1. Hot Analysis
1.1 hotspot functions
1.2 circulating hot
Format Description: hot cycle (execution count function - the total number of layers were executed)
Percentage implemented: performing hot cycle representing the ratio of this function
Function: SVD
svd.L1
(1-500-500-500-499-124750-41666500) svd.L1.1.1.1.1.1
perform percentage: 5.8%
svd.L1.1.1.1.1.2 (1-500-500 -500-499-124750-41666500)

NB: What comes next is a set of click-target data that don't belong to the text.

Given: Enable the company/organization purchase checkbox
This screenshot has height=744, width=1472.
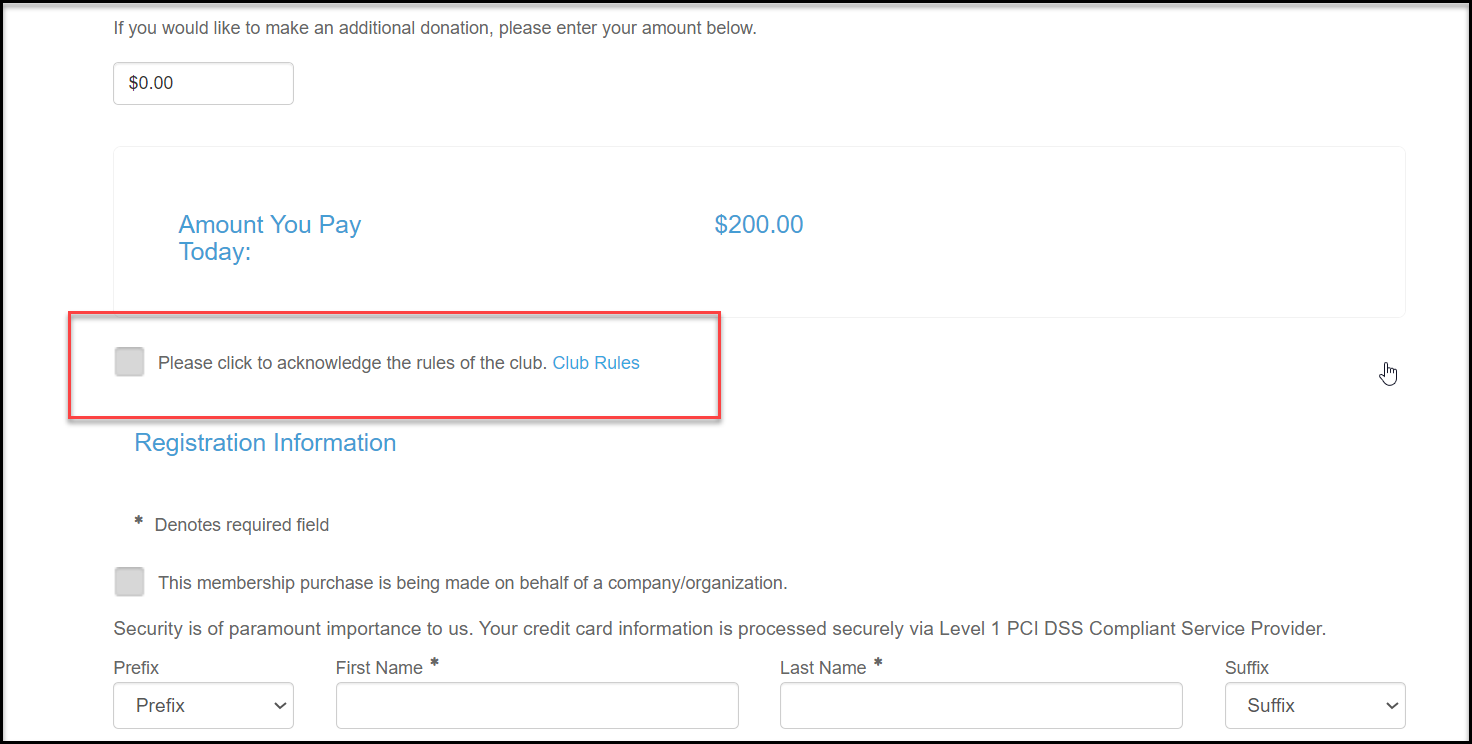Looking at the screenshot, I should click(x=129, y=582).
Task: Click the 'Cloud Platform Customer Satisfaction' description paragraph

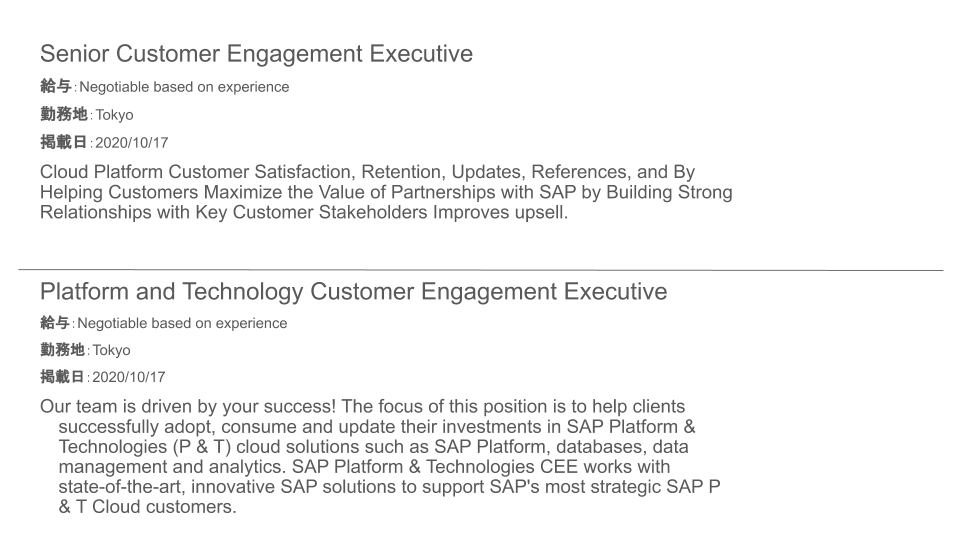Action: [386, 192]
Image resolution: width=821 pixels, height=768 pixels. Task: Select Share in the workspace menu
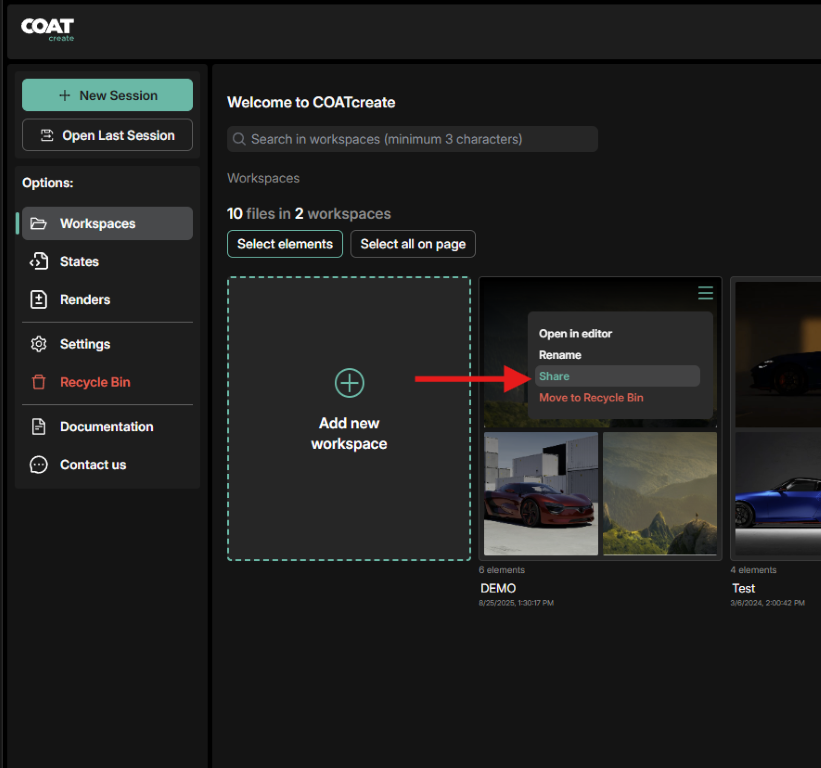tap(555, 376)
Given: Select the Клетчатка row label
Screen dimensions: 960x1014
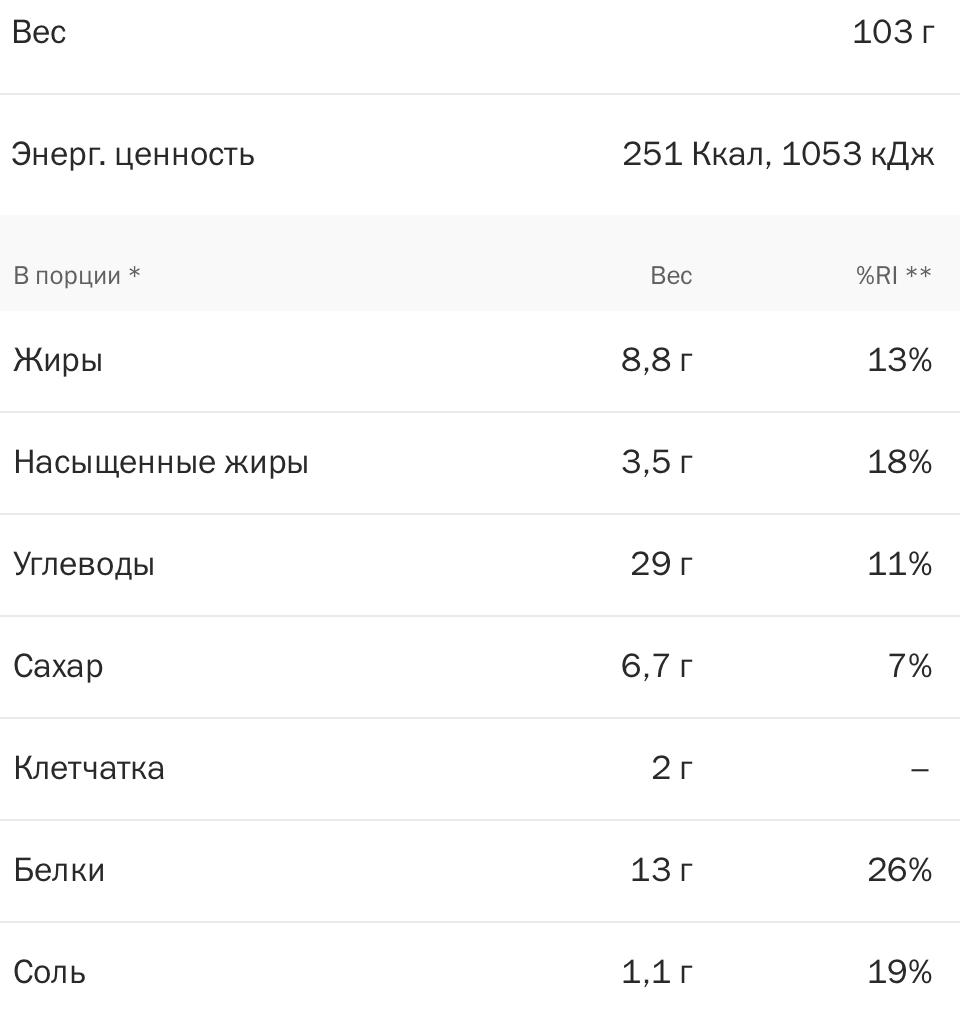Looking at the screenshot, I should 89,769.
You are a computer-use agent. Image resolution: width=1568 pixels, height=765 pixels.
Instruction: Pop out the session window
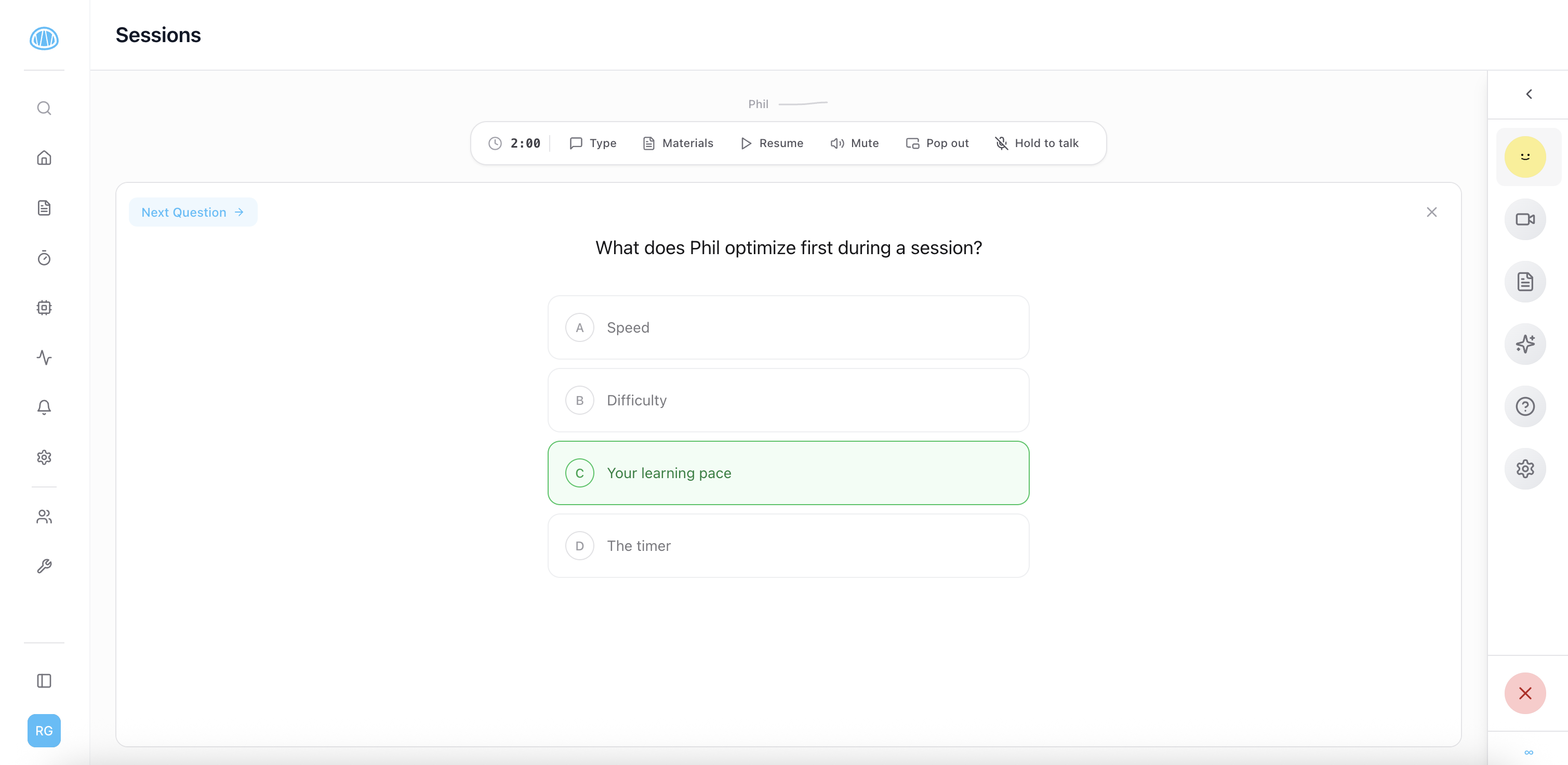tap(937, 143)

4.9%: the percentage of execution
svd.L1.2.1.1.1.1 (1-500-499-499-499-124750-41541750)
the percentage of execution: 4.7%
svd.L1.2.1.1.1 (1-500-499-499-499-124750-41541750) .2
perform percentage: 3.8%
svd.L2
svd.L2.1.1.1.1 (1-500-499-499-124750-41541750)
execute percentage: 4.7%
svd.L2.1.1.1.2 (1-500-499-499-124750-41541750)
Percentage implemented : 6.7%
svd.L3
svd.L3.1.1.1.1 (1-500-500-499-124750-41541750)
Percentage implemented:. 5%
svd.L3.1.1.1.2 (1-500-500-499-124750-41666500)
Percentage implemented : 6.3%
svd.L4
svd.L4.1.1.1 (1-500-1211-176680-88340000)
performs percentage: 25.8%
svd.L4.1.1.2 (1-500-1211-176680-88340000)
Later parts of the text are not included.